Dormire bene, alternare settimane di carico a settimane di scarico e inserire giornate di riposo attivo (come camminate o yoga) sono strategie fondamentali per permettere al corpo di migliorare.
La mente conta (più di quanto si possa pensare)
Anche la componente mentale gioca un ruolo cruciale. Correre sempre con l’ansia del cronometro, senza mai ascoltare il proprio corpo, può portare a un logoramento psicologico. La corsa dovrebbe essere anche piacere, esplorazione, libertà. Quando diventa solo prestazione, si rischia di perdere la motivazione e, con essa, la capacità di migliorare.
Imparare ad alternare allenamenti strutturati a corse libere, senza obiettivi, può aiutare a ritrovare il piacere della corsa e a sbloccare quei meccanismi mentali che spesso limitano la performance.
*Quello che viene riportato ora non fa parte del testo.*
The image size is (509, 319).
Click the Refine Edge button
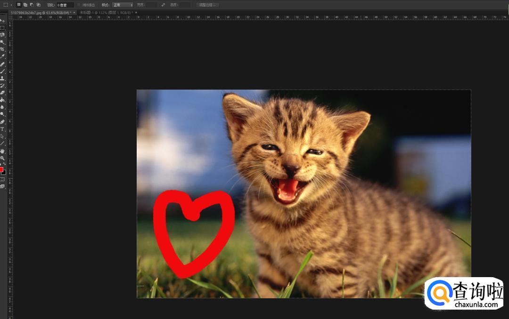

L’ambiente e le condizioni esterne
Non bisogna dimenticare che anche fattori esterni possono influenzare la performance. Le alte temperature, ad esempio, hanno un impatto diretto sulla capacità del corpo di correre in modo efficiente. Il caldo aumenta la sudorazione, altera l’equilibrio elettrolitico e può portare a un affaticamento precoce. In questi casi, è normale non migliorare, anzi, è già un successo mantenere i propri standard.
Adattarsi al clima, correre nelle ore più fresche, idratarsi correttamente, sono accorgimenti semplici ma efficaci.
La tecnica di corsa: un dettaglio che fa la differenza
Spesso si pensa che la tecnica sia un affare da professionisti. In realtà, anche i runner amatoriali possono trarre enormi benefici da un’analisi biomeccanica. Una postura scorretta, un appoggio inefficiente o una falcata troppo lunga possono compromettere la performance e aumentare il rischio di infortuni.
Lavorare sulla tecnica – magari con l’aiuto di un coach o attraverso esercizi specifici – permette di correre in modo più fluido, economico e sicuro. E questo, nel lungo periodo, si traduce in miglioramenti concreti.
L’età e la fisiologia individuale
Infine, va considerato che ogni corpo ha i suoi limiti. Con l’avanzare dell’età, è normale che i miglioramenti diventino più lenti e meno evidenti. Ma questo non significa che non si possa più progredire. Significa solo che bisogna cambiare approccio: puntare sulla qualità piuttosto che sulla quantità, ascoltare il proprio corpo, accettare i propri ritmi.
Anche la genetica gioca un ruolo: non tutti hanno la stessa predisposizione alla corsa. Ma ognuno può migliorare rispetto a sé stesso, ed è questo l’obiettivo più sano e sostenibile.
Il miglioramento è un percorso, non una linea retta
In definitiva, se non si migliora più nella corsa, le cause possono essere molteplici: monotonia negli allenamenti, mancanza di forza, recupero insufficiente, stress mentale, condizioni ambientali sfavorevoli, tecnica inefficiente o semplicemente limiti fisiologici. Ma la buona notizia è che, con consapevolezza e strategia, è possibile superare il plateau.
La corsa non è solo una questione di gambe, ma di equilibrio tra corpo, mente e ambiente. E migliorare non significa solo correre più veloce, ma anche sentirsi meglio, più forti, più consapevoli.